The emerging field of physical AI is facing a critical bottleneck: a severe shortage of high‑quality training data for robots. Two developments this week highlight how the industry is racing to solve that problem. Startup XDOF emerged from stealth with a $70 million funding round to build the data pipelines that frontier AI labs desperately need, while Nvidia, Carnegie Mellon University, and UC Berkeley released ENPIRE, a framework that lets AI coding agents train robots autonomously—without human supervision.
XDOF’s data ecosystem
XDOF, founded by UC Berkeley robotics researchers Philippe Wu, Fred Shentu, and Nemo Jin, aims to create a full data‑feedback loop for teaching machines physical skills. The company, which already counts 20 customers including several unnamed frontier AI labs, raised $70 million from Thrive Capital, Spark Capital, a16z, Lux, and WndrCo. Wu explained that while language models can lean on vast public text datasets, robot training data—capturing grasping, folding, or insertion—barely exists. XDOF plans to work across three tiers: teleoperation data collected directly on deployment robots, general‑purpose teleoperation data, and “egocentric” data gathered by human operators wearing custom wearable sensors. As a launchpad, the company is releasing the ABC dataset in partnership with UC Berkeley’s AI Research lab, which it calls the largest collection of high‑quality robot manipulation data ever assembled, including 130,000 trajectories, 300 hours of simulation, and 100 hours of evaluations.

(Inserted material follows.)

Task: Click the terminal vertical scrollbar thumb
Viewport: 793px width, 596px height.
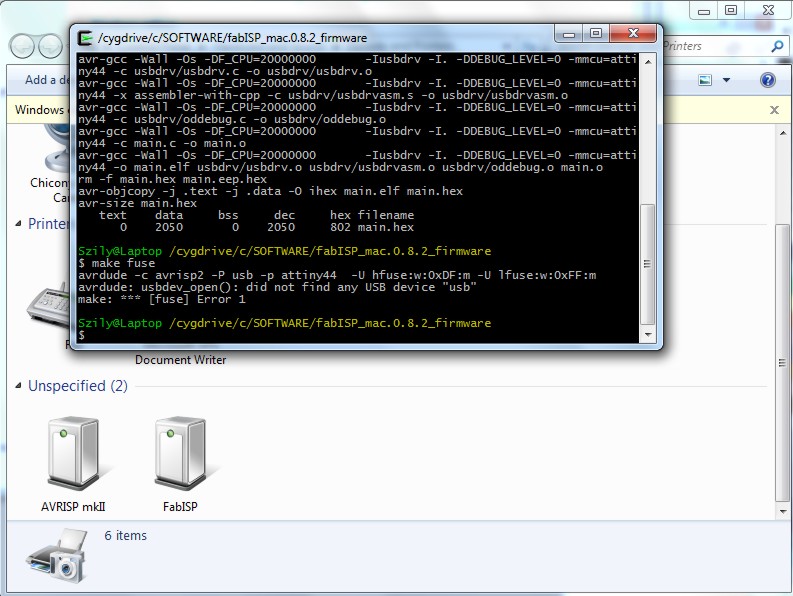Action: point(648,264)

ENPIRE: self‑training robot fleets
In a separate paper, Nvidia’s GEAR lab demonstrated ENPIRE, a system where AI coding agents—OpenAI’s Codex, Anthropic’s Claude Code, and Moonshot’s Kimi Code—run the full loop of writing, testing, and rewriting code directly on physical robots. The only human involvement came after the experiment was over. An eight‑robot fleet achieved a 99% success rate on tasks like pin insertion, GPU seating, and zip‑tie cutting. Scaling from one to eight robots cut training time by more than half, though token consumption grew faster than time saved. The work extends Nvidia’s Eureka project from 2023, moving the self‑improvement loop from simulation to the unpredictable real world where friction and lighting matter.
Together, the announcements underscore a shift: as labs from OpenAI to Alibaba reignite robotics programs, the winners may be those who master the data infrastructure, not just model architectures. XDOF’s bet on teleoperation armies and ENPIRE’s hands‑off training both point toward a future where robots are taught by machines—and where high‑quality data, not just compute, becomes the new moat.